His first season in Germany was relatively successful as Fortuna Düsseldorf finished seventh in the 2. Bundesliga. However, the following year they suffered relegation to the Regionalliga-West. However, Juric had been spotted by Bundesliga team Bayer 04 Leverkusen and he signed for the high-flying club in summer 1999.

Juric was used as a backup keeper here, behind the likes of Adam Matysek and Hans-Jörg Butt but still managed 11 Bundesliga appearances as the club enjoyed a series of strong performances both domestically, and notably in the 2002 Champions League, where they reached the final. Juric himself appeared twice in the UEFA Champions League in 2002–03, against Olympiacos and Manchester United.

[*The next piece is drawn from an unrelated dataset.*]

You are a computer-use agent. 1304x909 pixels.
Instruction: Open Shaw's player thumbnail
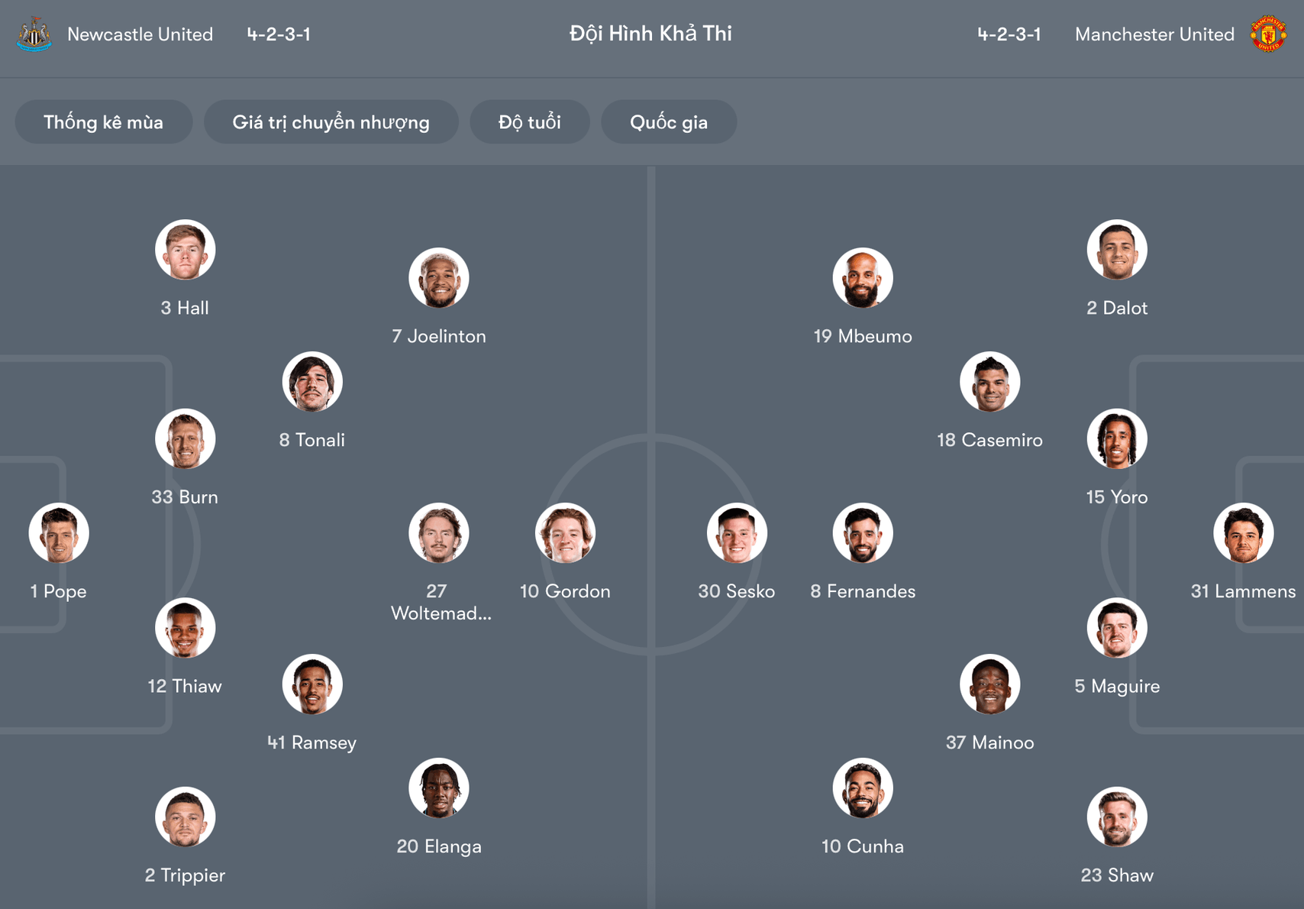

In June 2004, he joined fellow Bundesliga side Hannover 96 as second choice keeper behind Robert Enke. His time with the Reds has been blighted by persistent knee problems, limiting to just a single appearance in his first three seasons there, playing in a 2–2 draw with Borussia Mönchengladbach on 6 May 2006.

In May 2008, it was announced that Juric was to return to his native Australia for the 2008–09 A-League season, with Perth Glory. He competed for the number one jersey alongside Olyroo Tando Velaphi, while Jason Petkovic was retained as a backup and advisor to the youth team. Juric's poor run of form led to the goalkeeping position given to Tando Velaphi.

In May 2009, Juric retired as a player and joined Glory as goalkeeping coach, when they signed Aleks Vrteski as the club's second goalkeeper.

International career
Juric made two full appearances for the Australian national team, making his debut on 10 November 1995 in a 1996 OFC Nations Cup match against New Zealand which finished goalless, and also appearing on 10 February 1996 in a 1–4 friendly defeat to Japan.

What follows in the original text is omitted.